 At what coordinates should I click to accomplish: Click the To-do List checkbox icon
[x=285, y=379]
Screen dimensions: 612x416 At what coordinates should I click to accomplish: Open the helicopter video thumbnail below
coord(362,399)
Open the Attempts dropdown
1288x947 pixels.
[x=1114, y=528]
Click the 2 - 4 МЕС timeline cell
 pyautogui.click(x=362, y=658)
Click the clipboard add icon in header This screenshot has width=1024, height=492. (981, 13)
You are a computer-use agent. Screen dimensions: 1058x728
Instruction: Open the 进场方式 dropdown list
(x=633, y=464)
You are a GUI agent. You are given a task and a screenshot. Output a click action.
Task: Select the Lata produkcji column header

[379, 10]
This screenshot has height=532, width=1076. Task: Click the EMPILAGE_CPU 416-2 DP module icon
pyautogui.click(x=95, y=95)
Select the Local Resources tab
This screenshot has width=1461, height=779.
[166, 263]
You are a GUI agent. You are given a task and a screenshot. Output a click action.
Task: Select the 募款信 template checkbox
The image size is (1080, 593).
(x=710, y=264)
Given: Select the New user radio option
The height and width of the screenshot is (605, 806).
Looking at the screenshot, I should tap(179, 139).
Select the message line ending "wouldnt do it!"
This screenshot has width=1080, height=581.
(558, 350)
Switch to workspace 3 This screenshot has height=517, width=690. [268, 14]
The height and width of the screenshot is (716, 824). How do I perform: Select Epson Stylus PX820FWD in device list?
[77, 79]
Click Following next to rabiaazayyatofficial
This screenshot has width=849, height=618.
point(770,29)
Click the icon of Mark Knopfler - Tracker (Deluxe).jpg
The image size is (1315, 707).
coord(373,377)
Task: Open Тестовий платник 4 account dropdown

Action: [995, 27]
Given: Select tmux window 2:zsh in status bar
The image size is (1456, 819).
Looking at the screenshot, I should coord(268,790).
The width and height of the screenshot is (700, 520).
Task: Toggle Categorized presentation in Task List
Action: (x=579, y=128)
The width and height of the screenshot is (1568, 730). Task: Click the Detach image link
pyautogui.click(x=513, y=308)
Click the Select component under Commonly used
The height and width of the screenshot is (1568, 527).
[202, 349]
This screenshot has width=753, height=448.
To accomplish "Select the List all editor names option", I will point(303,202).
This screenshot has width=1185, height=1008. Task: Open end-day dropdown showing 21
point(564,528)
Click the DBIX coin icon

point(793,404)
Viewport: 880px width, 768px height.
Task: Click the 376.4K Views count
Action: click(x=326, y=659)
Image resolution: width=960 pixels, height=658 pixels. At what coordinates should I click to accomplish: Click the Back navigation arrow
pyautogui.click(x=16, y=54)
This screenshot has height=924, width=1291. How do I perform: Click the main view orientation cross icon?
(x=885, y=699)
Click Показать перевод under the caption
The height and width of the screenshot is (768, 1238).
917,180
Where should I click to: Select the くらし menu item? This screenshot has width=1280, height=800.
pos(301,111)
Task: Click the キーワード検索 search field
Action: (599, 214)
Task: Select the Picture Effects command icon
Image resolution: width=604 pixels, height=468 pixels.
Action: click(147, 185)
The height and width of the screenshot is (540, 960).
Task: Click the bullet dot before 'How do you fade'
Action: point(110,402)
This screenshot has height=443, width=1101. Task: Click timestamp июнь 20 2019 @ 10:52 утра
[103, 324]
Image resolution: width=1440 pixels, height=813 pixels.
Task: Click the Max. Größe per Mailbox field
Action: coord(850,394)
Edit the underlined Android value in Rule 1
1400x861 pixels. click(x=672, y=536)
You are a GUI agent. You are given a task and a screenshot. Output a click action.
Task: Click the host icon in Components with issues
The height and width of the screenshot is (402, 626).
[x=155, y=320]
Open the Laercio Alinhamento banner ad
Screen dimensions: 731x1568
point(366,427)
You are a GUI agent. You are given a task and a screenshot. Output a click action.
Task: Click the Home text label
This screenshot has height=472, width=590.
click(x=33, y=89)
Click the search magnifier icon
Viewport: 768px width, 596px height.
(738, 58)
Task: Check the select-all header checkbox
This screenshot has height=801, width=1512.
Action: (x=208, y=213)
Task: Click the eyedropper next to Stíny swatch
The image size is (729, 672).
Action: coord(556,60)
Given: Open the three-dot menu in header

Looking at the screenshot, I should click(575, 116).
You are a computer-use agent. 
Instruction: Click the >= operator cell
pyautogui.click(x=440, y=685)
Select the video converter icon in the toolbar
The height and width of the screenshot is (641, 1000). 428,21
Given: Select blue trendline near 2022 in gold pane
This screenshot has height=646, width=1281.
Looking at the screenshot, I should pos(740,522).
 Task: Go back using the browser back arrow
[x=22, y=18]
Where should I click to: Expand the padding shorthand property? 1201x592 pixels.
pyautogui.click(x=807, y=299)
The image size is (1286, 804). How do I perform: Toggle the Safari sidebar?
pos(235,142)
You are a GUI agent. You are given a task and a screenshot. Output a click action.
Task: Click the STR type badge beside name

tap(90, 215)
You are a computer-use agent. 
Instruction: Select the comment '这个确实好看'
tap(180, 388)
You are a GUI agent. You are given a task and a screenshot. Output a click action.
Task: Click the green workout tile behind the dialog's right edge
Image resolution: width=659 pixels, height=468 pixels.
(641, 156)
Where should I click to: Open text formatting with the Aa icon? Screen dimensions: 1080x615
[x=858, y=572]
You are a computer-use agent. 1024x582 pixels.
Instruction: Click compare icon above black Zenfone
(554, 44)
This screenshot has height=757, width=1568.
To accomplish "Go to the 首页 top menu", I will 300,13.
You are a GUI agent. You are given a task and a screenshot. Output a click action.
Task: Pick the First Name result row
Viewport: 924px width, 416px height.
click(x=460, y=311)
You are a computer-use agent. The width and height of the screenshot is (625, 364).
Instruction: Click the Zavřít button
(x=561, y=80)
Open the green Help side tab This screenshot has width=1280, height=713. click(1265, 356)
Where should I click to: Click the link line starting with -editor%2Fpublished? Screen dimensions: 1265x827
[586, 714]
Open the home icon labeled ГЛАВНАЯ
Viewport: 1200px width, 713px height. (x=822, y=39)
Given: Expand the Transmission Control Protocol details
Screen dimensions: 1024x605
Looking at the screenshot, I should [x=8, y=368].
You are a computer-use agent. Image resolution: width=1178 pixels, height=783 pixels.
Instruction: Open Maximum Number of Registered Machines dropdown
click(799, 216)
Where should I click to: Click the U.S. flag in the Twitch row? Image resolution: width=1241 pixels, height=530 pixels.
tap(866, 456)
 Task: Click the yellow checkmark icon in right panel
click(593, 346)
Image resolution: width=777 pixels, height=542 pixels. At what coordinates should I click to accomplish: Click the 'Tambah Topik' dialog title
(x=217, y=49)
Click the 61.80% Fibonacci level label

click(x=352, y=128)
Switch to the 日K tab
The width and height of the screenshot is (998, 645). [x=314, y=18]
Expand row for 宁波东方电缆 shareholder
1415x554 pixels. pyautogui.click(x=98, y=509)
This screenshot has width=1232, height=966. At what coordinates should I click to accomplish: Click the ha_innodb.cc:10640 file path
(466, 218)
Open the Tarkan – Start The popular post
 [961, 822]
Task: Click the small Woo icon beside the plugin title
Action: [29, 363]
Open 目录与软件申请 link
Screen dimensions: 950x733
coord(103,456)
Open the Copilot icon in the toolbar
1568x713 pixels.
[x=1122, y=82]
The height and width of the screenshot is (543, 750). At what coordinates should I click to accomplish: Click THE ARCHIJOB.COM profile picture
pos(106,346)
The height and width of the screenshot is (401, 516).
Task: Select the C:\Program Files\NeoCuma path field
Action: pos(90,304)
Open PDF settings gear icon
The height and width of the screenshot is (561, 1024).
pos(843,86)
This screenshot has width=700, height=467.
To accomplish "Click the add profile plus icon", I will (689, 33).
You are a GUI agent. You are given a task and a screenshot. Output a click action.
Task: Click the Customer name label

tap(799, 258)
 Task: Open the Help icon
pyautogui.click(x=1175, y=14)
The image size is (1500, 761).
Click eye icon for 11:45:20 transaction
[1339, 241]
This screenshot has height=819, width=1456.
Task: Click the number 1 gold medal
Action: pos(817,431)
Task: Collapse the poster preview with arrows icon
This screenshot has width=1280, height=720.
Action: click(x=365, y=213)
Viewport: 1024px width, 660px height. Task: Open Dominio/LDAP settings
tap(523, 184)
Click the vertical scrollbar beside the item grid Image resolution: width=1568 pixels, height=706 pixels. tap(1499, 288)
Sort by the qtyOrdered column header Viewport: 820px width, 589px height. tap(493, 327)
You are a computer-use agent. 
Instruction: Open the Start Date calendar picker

===============

__Prompt__
Whenever the word "next" occurs in a line of the records, that line counts once; state the total alone.

__Written solution__
2